Clustering And Partitioning¶
Multitable Clustering¶
Multitable clustering is great for storing tables that are often joined with each other. In a cluster, tables records are stored interleaved with each other.
dept_name | building | budget |
---|---|---|
CSE | Taylor | 100000 |
PHY | Watson | 70000 |
ID | name | dept_name | salary |
---|---|---|---|
100 | Hector | CSE | 65000 |
101 | Robin | PHY | 57000 |
102 | Seth | CSE | 58000 |
103 | Genny | CSE | 70000 |
These two tables will be merged into the cluster
__ | __ | __ | __ |
---|---|---|---|
CSE | Taylor | 100000 | |
100 | Hector | CSE | 65000 |
102 | Seth | CSE | 58000 |
103 | Genny | CSE | 70000 |
PHY | Watson | 70000 | |
101 | Robin | PHY | 57000 |
This won't work very well when you're querying for only one table, but makes joins faster.
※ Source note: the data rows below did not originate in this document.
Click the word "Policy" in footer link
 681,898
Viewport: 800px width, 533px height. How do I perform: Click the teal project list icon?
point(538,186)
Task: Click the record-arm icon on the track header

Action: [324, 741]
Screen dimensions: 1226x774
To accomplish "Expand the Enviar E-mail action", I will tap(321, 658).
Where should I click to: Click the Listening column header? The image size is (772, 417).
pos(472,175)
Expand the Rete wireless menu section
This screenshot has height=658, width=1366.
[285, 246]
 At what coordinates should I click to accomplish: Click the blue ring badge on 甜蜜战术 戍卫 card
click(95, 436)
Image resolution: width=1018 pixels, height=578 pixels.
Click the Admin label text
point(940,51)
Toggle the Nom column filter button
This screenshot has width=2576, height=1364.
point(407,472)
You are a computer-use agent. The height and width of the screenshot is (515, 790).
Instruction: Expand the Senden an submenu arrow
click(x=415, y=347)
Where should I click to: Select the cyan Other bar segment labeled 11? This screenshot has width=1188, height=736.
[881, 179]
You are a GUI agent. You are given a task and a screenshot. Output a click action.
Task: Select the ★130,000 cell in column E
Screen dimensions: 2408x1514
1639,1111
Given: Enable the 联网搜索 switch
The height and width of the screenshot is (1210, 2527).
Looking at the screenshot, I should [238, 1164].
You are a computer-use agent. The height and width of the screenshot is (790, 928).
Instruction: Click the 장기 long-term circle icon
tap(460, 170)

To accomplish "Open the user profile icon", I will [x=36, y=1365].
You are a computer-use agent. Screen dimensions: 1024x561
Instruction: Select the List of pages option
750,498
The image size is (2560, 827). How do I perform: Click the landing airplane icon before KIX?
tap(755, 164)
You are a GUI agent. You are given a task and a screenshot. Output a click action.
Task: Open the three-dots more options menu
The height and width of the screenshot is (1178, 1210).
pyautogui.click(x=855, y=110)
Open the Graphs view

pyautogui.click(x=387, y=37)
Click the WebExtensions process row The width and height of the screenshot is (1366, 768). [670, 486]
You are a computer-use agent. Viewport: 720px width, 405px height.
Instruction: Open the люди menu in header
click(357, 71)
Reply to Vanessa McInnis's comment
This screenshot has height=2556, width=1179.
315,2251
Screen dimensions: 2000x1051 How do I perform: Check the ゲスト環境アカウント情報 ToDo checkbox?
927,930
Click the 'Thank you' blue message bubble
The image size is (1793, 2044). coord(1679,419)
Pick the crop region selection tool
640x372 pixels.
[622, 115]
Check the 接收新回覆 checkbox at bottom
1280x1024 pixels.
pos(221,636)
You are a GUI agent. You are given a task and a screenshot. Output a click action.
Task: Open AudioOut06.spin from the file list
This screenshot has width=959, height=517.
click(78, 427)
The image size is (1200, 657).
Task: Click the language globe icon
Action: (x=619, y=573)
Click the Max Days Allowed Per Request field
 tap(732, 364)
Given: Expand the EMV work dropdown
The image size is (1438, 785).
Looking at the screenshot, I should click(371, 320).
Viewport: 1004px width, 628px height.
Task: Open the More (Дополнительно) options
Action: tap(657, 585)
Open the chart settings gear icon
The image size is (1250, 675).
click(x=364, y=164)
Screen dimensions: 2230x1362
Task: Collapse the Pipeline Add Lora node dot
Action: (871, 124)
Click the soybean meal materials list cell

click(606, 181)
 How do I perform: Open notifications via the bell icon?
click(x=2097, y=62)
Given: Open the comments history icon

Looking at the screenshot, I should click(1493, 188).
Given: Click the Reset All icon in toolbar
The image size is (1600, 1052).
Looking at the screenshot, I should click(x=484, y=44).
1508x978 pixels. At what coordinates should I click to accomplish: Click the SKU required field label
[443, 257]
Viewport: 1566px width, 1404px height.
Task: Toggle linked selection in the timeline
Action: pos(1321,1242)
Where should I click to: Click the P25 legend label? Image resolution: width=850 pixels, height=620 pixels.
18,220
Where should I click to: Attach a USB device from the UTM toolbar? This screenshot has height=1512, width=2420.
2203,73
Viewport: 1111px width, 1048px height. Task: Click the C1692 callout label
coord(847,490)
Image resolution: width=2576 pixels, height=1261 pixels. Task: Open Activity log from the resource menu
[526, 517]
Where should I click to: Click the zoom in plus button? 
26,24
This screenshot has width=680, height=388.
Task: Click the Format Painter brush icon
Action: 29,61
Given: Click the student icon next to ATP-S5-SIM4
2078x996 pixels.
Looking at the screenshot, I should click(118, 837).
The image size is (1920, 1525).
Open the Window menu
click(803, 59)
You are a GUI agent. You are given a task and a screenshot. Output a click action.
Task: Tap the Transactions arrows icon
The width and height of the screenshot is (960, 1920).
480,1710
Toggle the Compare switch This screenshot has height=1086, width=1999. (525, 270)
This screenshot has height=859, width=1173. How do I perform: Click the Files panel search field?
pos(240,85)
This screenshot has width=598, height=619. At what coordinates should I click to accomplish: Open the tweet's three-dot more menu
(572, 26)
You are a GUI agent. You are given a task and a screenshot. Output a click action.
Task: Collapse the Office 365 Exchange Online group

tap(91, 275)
This is stored in variable-length records
Partitioning¶
In partitioning, a single table \(X\) is broken into multiple tables \(\{X_i\}\) . Each table \(X_i\) can be stored separately. * This reduces cost of some operations like free space management. * It allows different partitions to be stored on different devices, like storing more important partitions on an SSD and less important ones on a magnetic disk.